Longest Word in Dictionary Using Trie in DSA Typescript - Time & Space Complexity

We want to understand how the time needed to find the longest word using a Trie grows as the dictionary size increases.

Specifically, how the operations scale when building and searching the Trie.

Analyze the time complexity of the following code snippet.

class TrieNode {
  children: Map = new Map();
  isWord: boolean = false;
}

function insert(root: TrieNode, word: string): void {
  let node = root;
  for (const char of word) {
    if (!node.children.has(char)) node.children.set(char, new TrieNode());
    node = node.children.get(char)!;
  }
  node.isWord = true;
}
    

This code inserts words into a Trie, letter by letter, marking the end of each word.

Identify the loops, recursion, array traversals that repeat.

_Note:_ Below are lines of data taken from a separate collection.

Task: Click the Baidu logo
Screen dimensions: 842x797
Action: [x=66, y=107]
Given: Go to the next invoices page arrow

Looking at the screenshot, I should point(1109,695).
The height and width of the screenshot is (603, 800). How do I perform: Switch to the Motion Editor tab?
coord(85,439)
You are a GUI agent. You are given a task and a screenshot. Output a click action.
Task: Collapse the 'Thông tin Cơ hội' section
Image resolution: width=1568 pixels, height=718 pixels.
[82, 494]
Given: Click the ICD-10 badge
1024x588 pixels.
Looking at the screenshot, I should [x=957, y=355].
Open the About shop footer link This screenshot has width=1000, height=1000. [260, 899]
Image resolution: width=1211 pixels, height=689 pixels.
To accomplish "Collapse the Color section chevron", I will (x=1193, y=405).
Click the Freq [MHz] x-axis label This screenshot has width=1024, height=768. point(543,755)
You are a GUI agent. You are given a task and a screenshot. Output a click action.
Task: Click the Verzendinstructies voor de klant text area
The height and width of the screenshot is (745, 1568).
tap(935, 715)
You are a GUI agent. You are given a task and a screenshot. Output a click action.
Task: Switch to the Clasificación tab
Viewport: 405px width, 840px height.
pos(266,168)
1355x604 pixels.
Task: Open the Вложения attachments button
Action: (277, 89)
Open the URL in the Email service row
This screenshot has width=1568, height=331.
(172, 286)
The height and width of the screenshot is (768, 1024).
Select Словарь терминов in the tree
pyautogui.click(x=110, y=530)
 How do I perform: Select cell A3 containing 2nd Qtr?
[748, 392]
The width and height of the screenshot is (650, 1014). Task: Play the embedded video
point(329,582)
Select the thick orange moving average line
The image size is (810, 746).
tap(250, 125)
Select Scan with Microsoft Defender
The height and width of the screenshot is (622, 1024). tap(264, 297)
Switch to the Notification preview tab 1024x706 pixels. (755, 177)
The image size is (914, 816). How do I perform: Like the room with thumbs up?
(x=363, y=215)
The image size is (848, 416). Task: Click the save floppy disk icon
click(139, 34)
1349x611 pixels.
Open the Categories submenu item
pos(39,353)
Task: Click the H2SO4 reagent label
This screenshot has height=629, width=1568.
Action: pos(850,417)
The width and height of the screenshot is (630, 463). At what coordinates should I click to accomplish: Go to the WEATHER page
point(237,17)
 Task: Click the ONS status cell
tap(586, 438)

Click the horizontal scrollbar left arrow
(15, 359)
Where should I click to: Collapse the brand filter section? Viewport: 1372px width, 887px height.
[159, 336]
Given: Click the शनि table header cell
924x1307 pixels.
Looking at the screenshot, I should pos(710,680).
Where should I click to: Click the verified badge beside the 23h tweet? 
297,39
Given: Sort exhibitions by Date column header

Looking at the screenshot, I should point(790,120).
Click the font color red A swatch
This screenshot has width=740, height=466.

• Primary operation: Looping through each character of every word to insert into the Trie.
• How many times: For each of the n words, we loop through its length m characters.

As the number of words (n) and their average length (m) grow, the total operations increase roughly by n times m.

Input Size (n words, avg length m)	Approx. Operations
10 words, length 5	~50 operations
100 words, length 5	~500 operations
1000 words, length 5	~5000 operations

Pattern observation: Operations grow linearly with both number of words and their length.

Time Complexity: O(n * m)

This means the time grows proportionally to the total number of characters in all words combined.

[X] Wrong: "Inserting all words into a Trie is just O(n) because we only loop over words once."

[OK] Correct: Each word has multiple characters, so we actually loop over every character in every word, making it O(n * m), not just O(n).

Understanding this complexity helps you explain how Tries efficiently handle many words and why they are preferred for prefix-based problems.

What if we changed the data structure to a simple array and searched for the longest word by checking prefixes? How would the time complexity change?